Detotabuan.com,BOLSEL – Pemerintah Kabupaten Bolaang Mongondow Selatan (Bolsel) resmi memulai tahapan audit rinci atas Laporan Keuangan Pemerintah Daerah (LKPD) Tahun Anggaran 2025.
Hal ini ditandai dengan pelaksanaan Entry Meeting yang dipimpin langsung Wakil Bupati Deddy Abdul Hamid bersama Tim Pemeriksa Badan Pemeriksa Keuangan (BPK) RI Perwakilan Sulawesi Utara, Senin (6/4/2026).
Kegiatan yang berlangsung di Ruang Rapat Berkah, Komplek Perkantoran Panango itu menjadi langkah awal dalam proses pemeriksaan menyeluruh terhadap pengelolaan keuangan daerah Bolsel.
Dalam sambutannya, Wakil Bupati Deddy Abdul Hamid menyampaikan apresiasi sekaligus ucapan selamat datang kepada tim auditor BPK yang kembali melaksanakan tugas di daerah tersebut.
“Selamat datang kembali di Kabupaten Bolsel. Kami berharap seluruh proses pemeriksaan ini berjalan lancar hingga selesai, sesuai dengan ketentuan peraturan perundang-undangan yang berlaku,” ujar Deddy.
Ia menjelaskan, setelah pemerintah daerah menyerahkan LKPD kepada BPK RI Perwakilan Sulawesi Utara, tahapan selanjutnya adalah audit rinci yang menjadi bagian penting dalam penilaian kinerja keuangan daerah.
Menurutnya, seluruh pelaksanaan Anggaran Pendapatan dan Belanja Daerah (APBD) Tahun 2025 telah diselesaikan, sehingga pemerintah daerah siap menjalani proses pemeriksaan secara terbuka.
“Kami menyadari mungkin masih ada kekurangan dalam pelaksanaan kegiatan. Karena itu, kami sangat mengharapkan masukan dari BPK sebagai bagian dari proses perbaikan ke depan,” tambahnya.
Wabup Deddy juga menegaskan pentingnya kerja sama seluruh Organisasi Perangkat Daerah (OPD) dalam mendukung kelancaran audit. Ia meminta agar seluruh OPD bersikap responsif dan tidak menunda permintaan data dari tim pemeriksa.
“Saya minta OPD tetap berada di tempat dan tidak menunda waktu dalam merespons kebutuhan data. Ini penting agar proses pemeriksaan berjalan efektif dan efisien,” tegasnya.
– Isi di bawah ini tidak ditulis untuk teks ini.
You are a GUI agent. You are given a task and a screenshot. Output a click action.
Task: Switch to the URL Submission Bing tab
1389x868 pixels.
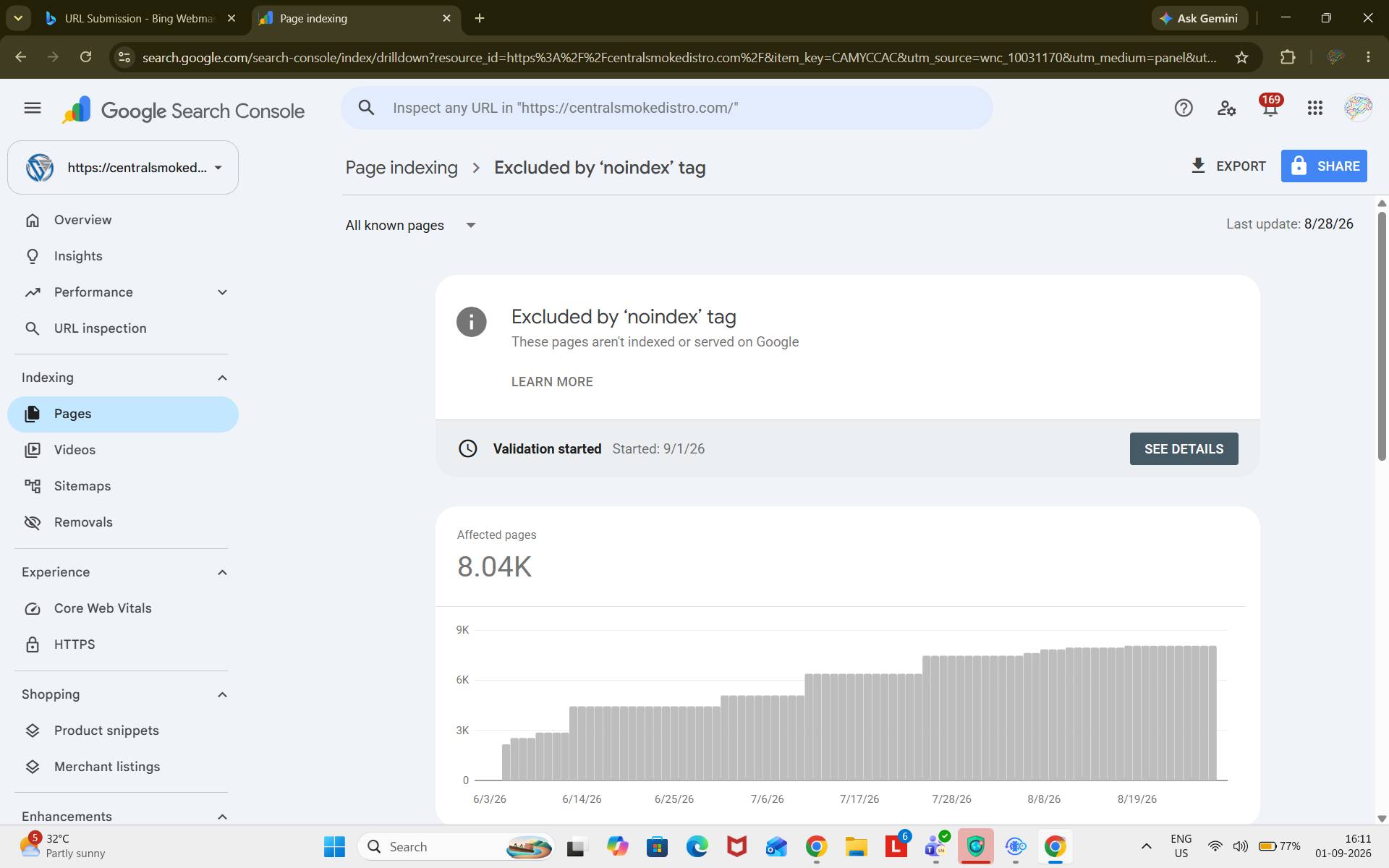pos(140,18)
Sementara itu, Ketua Tim Pemeriksa BPK RI Perwakilan Sulut, Erlangga Patikawa, menjelaskan bahwa audit rinci merupakan kewajiban bagi setiap daerah yang telah menyerahkan laporan keuangannya.
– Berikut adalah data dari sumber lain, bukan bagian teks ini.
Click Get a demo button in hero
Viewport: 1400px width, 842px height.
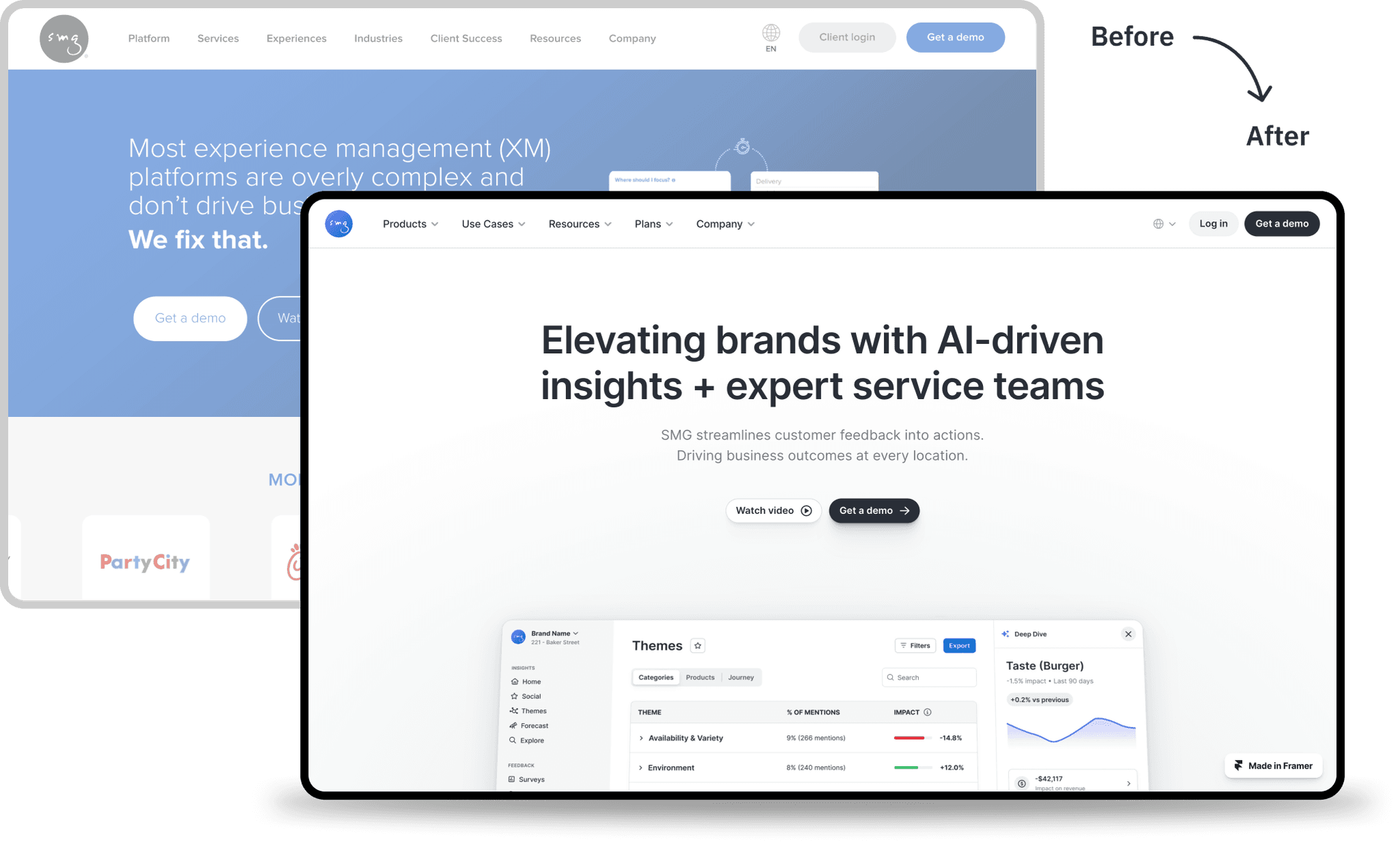click(x=872, y=510)
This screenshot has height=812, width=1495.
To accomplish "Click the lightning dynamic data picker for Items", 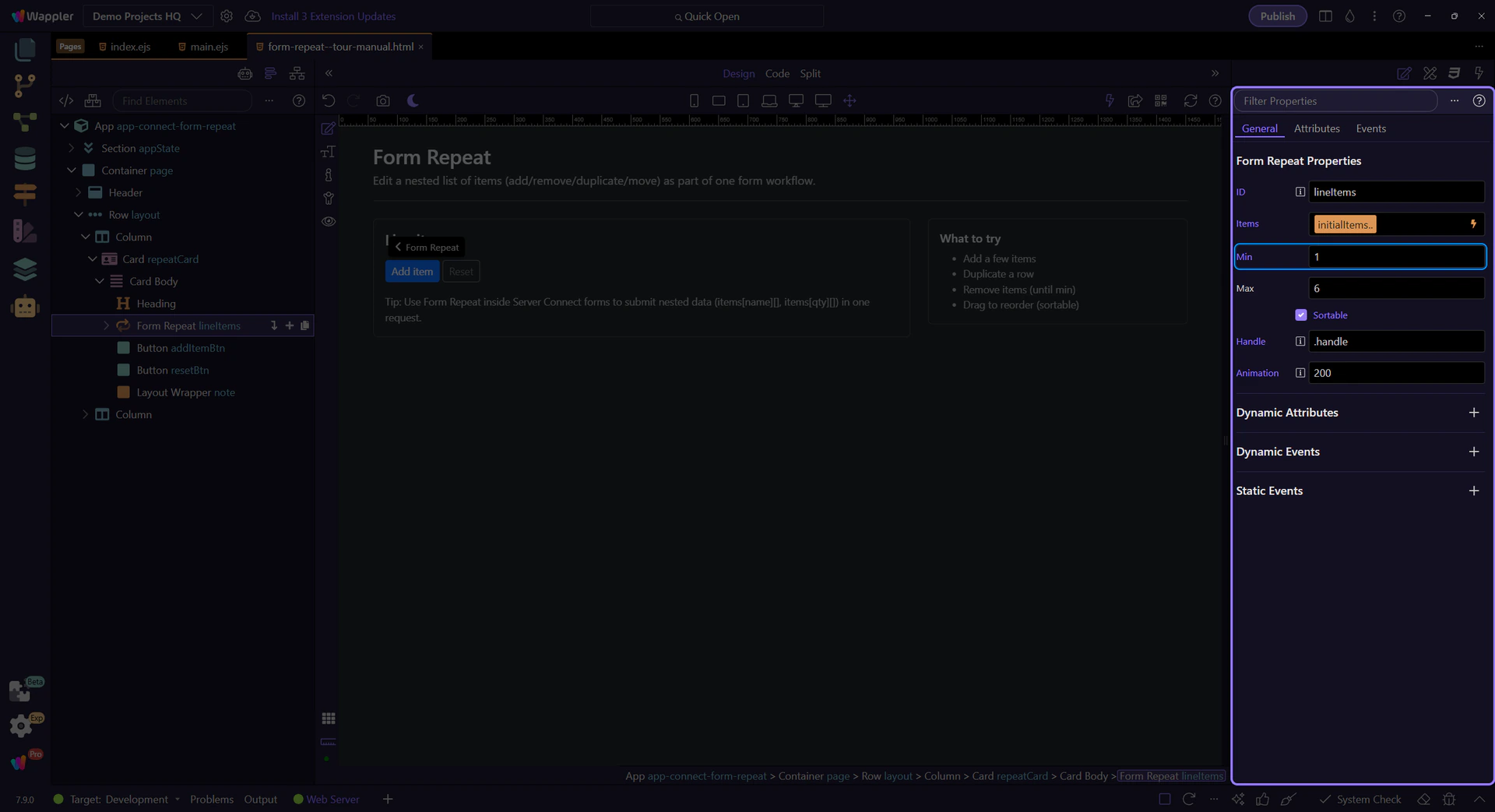I will tap(1473, 224).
Ia menyebutkan, pemeriksaan di Bolsel dijadwalkan berlangsung selama empat minggu dua hari, dengan tahapan yang telah disusun secara sistematis.
“Pada minggu ketiga dan keempat, kami akan menyampaikan catatan hasil pemeriksaan untuk ditindaklanjuti oleh masing-masing OPD,” ungkap Erlangga.
Ia juga menekankan pentingnya koordinasi intensif selama proses audit berlangsung. Selain itu, Erlangga mengingatkan agar seluruh interaksi antara auditor dan pihak pemerintah daerah dilakukan secara resmi di lingkungan kantor pemerintahan, sesuai kode etik yang berlaku.
Lebih lanjut, ia memastikan bahwa tujuan utama dari pemeriksaan ini adalah untuk memberikan penilaian opini terhadap laporan keuangan daerah, termasuk peluang meraih opini Wajar Tanpa Pengecualian (WTP).
Adapun agenda pemeriksaan lapangan oleh tim BPK dijadwalkan mulai efektif pada Selasa (7/4/2026), sehari setelah pelaksanaan Entry Meeting.
Kegiatan tersebut turut dihadiri oleh pimpinan OPD di lingkungan Pemerintah Kabupaten Bolsel. Acara ditutup dengan penyerahan surat tugas dari BPK RI Perwakilan Sulawesi Utara kepada Wakil Bupati sebagai tanda dimulainya proses audit secara resmi.
Dengan dimulainya pemeriksaan ini, Pemerintah Kabupaten Bolsel diharapkan mampu memperkuat tata kelola keuangan yang transparan, akuntabel, serta sesuai dengan standar yang ditetapkan.